In 2021, remittance into Africa’s largest economy surged 13.2% year on year to $19.5 billion. Meanwhile, total remittance into the country is expected to print at $20.945 billion in the current year, representing 4.2% of Nigeria’s gross domestic product (GDP).

At the investors’ and exporters’ FX window on Thursday, the Nigerian naira lost 0.12% against the United States (US) dollar, falling to N445.83 from N445.30 on Wednesday on account of higher demand for foreign currencies by market participants.

Conversely, the local currency appreciated 1.30% against the greenback in the parallel market in the absence of speculative demand, from N765 to N755, according to traders, thus narrowing down the gap between official and parallel market rates.
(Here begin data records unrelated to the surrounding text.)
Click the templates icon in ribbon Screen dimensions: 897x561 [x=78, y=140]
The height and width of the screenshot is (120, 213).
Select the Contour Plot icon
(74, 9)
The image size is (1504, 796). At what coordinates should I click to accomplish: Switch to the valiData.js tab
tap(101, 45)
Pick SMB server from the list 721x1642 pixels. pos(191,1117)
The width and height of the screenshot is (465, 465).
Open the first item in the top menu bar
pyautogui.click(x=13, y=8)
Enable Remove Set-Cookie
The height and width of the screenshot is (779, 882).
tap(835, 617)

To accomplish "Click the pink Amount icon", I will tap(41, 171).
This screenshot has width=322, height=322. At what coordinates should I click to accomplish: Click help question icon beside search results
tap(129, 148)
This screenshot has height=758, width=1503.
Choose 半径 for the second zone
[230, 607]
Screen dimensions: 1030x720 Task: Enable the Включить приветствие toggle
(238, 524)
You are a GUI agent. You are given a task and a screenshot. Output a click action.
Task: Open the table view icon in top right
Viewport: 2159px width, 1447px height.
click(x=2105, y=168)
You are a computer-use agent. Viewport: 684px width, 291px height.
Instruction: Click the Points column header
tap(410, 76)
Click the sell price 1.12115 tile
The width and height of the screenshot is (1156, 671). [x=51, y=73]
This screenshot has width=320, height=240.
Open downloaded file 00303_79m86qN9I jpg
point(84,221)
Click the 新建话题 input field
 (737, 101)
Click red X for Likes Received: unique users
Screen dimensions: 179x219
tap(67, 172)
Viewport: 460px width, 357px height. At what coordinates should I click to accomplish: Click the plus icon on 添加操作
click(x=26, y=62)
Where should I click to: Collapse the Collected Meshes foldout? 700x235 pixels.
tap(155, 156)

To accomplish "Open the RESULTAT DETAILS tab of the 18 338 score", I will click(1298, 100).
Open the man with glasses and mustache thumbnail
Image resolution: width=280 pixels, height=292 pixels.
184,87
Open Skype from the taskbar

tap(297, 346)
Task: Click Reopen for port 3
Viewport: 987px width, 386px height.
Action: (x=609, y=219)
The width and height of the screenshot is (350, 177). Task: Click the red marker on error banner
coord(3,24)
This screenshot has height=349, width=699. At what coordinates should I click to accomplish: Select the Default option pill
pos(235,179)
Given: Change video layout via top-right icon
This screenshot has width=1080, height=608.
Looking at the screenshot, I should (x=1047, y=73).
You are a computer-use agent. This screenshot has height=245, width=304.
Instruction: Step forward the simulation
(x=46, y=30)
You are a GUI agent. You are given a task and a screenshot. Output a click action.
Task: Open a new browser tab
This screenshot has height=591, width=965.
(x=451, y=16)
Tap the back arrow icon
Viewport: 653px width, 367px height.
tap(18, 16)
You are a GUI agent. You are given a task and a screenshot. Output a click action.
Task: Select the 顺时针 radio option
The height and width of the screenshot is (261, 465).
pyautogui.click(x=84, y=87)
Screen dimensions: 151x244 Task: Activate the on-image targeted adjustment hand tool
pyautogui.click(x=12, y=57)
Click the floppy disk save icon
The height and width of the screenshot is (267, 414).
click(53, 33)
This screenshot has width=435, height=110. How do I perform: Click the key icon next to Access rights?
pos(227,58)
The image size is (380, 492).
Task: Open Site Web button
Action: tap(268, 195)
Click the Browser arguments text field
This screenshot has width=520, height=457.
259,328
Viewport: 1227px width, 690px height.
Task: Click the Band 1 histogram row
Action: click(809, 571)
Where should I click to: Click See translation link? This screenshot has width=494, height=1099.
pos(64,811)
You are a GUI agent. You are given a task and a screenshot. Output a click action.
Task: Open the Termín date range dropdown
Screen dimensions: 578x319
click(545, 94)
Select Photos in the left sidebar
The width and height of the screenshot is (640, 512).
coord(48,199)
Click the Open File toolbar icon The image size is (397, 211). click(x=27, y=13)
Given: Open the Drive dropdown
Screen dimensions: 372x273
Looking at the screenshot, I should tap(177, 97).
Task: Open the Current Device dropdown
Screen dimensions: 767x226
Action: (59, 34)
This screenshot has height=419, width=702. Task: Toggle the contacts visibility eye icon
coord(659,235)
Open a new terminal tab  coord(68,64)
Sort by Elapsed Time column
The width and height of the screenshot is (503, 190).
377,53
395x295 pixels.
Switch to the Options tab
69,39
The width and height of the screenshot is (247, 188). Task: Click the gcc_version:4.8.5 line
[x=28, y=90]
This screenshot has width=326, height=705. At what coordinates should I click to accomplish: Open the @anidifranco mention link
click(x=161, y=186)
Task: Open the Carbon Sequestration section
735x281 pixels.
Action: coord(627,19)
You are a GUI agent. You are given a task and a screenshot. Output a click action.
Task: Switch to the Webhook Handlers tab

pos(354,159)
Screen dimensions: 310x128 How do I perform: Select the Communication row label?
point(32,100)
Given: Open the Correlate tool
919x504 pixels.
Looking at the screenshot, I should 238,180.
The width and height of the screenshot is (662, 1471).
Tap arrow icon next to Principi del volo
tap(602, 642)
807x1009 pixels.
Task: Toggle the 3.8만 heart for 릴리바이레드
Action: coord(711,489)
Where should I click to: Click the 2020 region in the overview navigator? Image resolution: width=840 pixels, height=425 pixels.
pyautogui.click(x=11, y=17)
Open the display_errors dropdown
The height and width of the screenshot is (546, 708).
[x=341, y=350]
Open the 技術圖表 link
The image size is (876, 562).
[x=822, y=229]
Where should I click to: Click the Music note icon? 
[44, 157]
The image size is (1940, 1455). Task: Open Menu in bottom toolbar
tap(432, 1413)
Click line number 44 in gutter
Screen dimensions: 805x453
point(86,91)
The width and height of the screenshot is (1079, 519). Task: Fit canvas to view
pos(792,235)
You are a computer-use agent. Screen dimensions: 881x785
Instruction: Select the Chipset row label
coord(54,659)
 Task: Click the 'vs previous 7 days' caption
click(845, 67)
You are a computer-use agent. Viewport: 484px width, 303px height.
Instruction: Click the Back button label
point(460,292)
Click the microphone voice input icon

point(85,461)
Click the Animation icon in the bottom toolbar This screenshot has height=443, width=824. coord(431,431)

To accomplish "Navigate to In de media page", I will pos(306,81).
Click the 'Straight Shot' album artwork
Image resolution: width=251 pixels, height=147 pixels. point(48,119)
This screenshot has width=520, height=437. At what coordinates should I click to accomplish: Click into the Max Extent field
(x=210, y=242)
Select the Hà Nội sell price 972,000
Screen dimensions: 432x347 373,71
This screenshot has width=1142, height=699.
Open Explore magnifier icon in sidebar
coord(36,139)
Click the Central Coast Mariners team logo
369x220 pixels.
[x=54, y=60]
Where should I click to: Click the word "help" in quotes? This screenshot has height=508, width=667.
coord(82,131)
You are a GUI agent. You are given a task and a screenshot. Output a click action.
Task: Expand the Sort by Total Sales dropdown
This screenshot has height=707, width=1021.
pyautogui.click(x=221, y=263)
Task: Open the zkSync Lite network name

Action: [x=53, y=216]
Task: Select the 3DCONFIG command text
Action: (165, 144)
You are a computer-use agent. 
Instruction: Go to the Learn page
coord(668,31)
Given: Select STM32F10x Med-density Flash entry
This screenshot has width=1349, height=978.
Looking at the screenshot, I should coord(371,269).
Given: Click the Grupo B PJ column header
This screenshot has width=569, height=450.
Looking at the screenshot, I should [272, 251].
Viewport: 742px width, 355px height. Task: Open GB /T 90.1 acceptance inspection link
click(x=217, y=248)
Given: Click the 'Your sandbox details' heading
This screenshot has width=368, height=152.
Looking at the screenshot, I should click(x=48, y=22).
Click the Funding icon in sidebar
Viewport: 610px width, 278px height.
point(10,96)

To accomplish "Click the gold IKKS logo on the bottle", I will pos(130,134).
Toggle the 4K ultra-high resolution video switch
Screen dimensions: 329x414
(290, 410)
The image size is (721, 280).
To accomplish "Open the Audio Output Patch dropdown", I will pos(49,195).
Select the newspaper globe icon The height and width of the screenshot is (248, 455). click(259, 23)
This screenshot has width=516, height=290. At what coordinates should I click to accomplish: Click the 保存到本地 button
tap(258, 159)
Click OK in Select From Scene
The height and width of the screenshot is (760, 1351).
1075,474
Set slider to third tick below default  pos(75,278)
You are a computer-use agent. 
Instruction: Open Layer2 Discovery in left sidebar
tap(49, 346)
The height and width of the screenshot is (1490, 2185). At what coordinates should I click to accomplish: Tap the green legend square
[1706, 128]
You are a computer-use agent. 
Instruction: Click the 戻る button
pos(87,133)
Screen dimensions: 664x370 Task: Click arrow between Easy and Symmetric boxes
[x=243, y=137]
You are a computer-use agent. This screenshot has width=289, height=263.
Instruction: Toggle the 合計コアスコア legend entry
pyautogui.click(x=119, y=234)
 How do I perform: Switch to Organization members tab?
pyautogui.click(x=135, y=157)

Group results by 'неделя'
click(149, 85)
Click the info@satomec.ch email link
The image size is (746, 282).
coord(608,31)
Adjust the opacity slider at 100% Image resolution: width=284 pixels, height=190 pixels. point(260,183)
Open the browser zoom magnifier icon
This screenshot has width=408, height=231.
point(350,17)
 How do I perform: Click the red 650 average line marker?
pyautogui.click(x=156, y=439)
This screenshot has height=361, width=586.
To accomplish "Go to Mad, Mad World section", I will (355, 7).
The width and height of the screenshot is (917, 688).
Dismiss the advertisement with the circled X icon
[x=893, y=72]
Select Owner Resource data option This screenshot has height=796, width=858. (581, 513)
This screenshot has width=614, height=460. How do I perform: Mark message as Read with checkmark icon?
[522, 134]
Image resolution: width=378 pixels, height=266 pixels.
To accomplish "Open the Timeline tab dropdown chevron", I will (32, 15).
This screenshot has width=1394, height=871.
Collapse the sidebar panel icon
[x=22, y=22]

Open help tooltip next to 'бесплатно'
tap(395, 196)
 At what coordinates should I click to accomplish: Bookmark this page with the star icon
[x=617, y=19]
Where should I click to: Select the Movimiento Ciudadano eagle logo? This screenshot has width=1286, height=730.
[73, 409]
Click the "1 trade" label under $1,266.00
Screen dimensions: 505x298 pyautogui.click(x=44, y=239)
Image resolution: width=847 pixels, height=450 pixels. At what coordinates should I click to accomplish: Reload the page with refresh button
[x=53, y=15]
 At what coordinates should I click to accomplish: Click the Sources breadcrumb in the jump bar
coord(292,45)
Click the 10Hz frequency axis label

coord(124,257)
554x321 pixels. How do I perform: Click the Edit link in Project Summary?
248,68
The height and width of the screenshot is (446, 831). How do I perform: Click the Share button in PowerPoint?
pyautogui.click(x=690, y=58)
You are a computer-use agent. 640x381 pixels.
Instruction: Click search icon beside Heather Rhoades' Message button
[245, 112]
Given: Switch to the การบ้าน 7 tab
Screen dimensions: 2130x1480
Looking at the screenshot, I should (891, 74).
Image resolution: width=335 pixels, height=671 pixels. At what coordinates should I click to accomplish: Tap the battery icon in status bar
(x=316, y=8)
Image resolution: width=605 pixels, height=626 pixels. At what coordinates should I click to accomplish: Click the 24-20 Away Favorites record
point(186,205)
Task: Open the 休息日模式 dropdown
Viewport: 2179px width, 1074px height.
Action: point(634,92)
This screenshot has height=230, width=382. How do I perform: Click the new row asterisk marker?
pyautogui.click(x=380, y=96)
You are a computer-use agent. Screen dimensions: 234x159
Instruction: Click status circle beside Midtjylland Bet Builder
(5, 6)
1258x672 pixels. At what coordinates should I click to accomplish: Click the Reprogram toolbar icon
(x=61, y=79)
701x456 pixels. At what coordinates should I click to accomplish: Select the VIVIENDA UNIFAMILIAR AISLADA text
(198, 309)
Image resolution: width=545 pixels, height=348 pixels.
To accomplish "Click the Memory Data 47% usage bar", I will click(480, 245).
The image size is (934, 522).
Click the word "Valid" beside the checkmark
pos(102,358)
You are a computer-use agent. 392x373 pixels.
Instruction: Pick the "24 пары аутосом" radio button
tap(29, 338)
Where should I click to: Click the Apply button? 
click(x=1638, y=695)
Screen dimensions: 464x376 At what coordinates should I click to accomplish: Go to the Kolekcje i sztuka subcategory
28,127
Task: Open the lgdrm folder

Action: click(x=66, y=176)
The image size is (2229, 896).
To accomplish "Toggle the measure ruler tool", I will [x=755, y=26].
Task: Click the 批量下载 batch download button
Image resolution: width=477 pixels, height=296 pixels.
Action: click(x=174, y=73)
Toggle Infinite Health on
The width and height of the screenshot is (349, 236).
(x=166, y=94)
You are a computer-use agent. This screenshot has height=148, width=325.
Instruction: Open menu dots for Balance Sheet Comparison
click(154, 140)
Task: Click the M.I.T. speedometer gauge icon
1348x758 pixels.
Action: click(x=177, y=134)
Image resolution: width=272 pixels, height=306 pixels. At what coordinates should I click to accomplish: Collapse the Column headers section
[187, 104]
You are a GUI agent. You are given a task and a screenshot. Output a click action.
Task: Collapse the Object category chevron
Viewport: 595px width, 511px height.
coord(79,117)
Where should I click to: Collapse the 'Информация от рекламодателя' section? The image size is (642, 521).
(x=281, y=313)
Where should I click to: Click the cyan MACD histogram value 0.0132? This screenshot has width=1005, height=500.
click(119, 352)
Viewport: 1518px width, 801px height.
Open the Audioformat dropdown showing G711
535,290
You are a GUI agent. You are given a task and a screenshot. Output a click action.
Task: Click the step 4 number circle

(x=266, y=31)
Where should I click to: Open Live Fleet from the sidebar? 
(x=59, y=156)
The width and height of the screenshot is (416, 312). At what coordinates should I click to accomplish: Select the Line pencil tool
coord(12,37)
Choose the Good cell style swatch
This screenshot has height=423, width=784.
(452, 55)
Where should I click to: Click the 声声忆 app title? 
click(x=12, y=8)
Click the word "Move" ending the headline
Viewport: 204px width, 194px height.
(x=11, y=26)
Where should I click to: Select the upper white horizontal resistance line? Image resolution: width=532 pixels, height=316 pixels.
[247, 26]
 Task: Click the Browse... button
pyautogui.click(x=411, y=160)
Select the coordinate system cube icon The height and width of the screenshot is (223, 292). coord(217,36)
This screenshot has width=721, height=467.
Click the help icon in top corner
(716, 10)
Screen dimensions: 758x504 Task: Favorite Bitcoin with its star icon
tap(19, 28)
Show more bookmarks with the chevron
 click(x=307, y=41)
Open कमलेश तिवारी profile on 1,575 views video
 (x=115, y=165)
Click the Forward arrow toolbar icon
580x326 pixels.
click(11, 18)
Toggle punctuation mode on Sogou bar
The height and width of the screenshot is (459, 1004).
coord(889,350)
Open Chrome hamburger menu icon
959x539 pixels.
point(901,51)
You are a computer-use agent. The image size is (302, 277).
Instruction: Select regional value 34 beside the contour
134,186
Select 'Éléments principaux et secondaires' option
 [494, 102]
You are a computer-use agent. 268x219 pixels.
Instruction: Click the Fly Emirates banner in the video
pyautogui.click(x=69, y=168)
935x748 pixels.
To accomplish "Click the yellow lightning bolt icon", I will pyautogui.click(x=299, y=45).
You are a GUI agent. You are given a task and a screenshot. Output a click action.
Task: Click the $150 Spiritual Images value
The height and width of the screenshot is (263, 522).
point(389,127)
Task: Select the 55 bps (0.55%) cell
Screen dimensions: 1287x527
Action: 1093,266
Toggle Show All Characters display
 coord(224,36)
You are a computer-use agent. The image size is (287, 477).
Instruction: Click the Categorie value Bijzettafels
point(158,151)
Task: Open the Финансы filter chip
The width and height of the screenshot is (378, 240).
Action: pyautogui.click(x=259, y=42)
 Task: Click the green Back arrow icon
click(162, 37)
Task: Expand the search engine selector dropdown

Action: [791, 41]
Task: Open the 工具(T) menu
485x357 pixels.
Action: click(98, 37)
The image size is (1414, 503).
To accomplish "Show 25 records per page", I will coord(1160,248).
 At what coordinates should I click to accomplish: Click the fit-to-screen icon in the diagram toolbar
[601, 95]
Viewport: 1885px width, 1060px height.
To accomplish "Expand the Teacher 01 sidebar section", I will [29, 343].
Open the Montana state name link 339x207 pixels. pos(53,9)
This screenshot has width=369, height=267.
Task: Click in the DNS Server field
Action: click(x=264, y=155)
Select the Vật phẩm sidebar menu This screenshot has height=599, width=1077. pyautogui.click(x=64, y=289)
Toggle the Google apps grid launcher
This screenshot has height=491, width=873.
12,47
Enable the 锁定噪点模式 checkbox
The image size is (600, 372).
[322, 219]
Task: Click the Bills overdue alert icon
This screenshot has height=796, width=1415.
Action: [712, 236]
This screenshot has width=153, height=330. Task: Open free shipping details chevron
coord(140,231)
Meanwhile, an exchange rate of N447 to the dollar was the highest rate recorded within the day’s trading before it settled at N445.30. The naira sold for as low as 440 to the dollar within the day’s trading.

A total of 177.44 million dollars was traded in foreign exchange at the official Investors and Exporters window, according to market data. Data from the central bank of Nigeria show that external Reserves remain tight at $37.11 billion following periodical spending by the CBN to defend the naira from free falling in the FX market.

It appears dollar inflow has however helped to keep the external reserves solid, covering about 10-month import despite low accretion from oil exports.

Earlier in the week, the apex bank said Nigeria raked in $4.99 billion from non-crude oil exports. The Finance Ministry had shed plan to borrow from the international debt capital market following the central bankers’ interest rate hikes.

With a slowdown across sources including, foreign direct investment, and hot monies, the external reserve has been under pressure, though strong enough to defend the local currency amidst rising imports in Nigeria.

Analysts said Nigeria’s financial market remains uncompetitive for foreign investors following the Federal Reserve’s hawkish rendition, the European Central Bank’s persistent rate hikes and the Bank of England’s monetary policy tightening.

In a report, the World Bank predicts a slowdown in remittance growth into Nigeria after dollars remitted into the country by Nigerians living abroad surged by 7.5% to $19.5 billion in 2021, consolidated strongly in the first quarter of 2022 before it slowdown in the second quarter.

Nigeria, the largest recipient of remittances in the sub-Saharan region which witnessed a sharp recovery in flows during 2021, maintained the improved momentum of 2021 into the current year.

The report noted that remittance inflow growth fell in the second quarter of the year to 0.5 percent vis-à-vis the same period of 2021. Meanwhile, dollar remittance inflow value at $20.945 billion hit the local economy in the year, according to World Bank data.

Nigeria is reaping little benefit from the surge in crude oil prices, while the expatriate community faces real income losses in the United States, the United Kingdom, and the Euro Area.

From 13.2% in 2021, World Bank said a falloff in remittance flows to 7.5 percent is likely for Nigeria in the year 2022 and anticipates seeing continued moderation inflows to a 4.5 percent pace in 2023.

World Bank said countries that experienced scarcity of foreign exchange and multiple exchange rates, officially recorded remittance flows declined as flows shifted to alternative channels offering better exchange rates.

The top five recipient countries for remittances in 2022 are expected to be India, establishing a benchmark of $100 billion in the year, followed by Mexico with a tally of $60 billion (which replaced China in the second position during 2021), and China, the Philippines, and the Arab Republic of Egypt, World Bank said.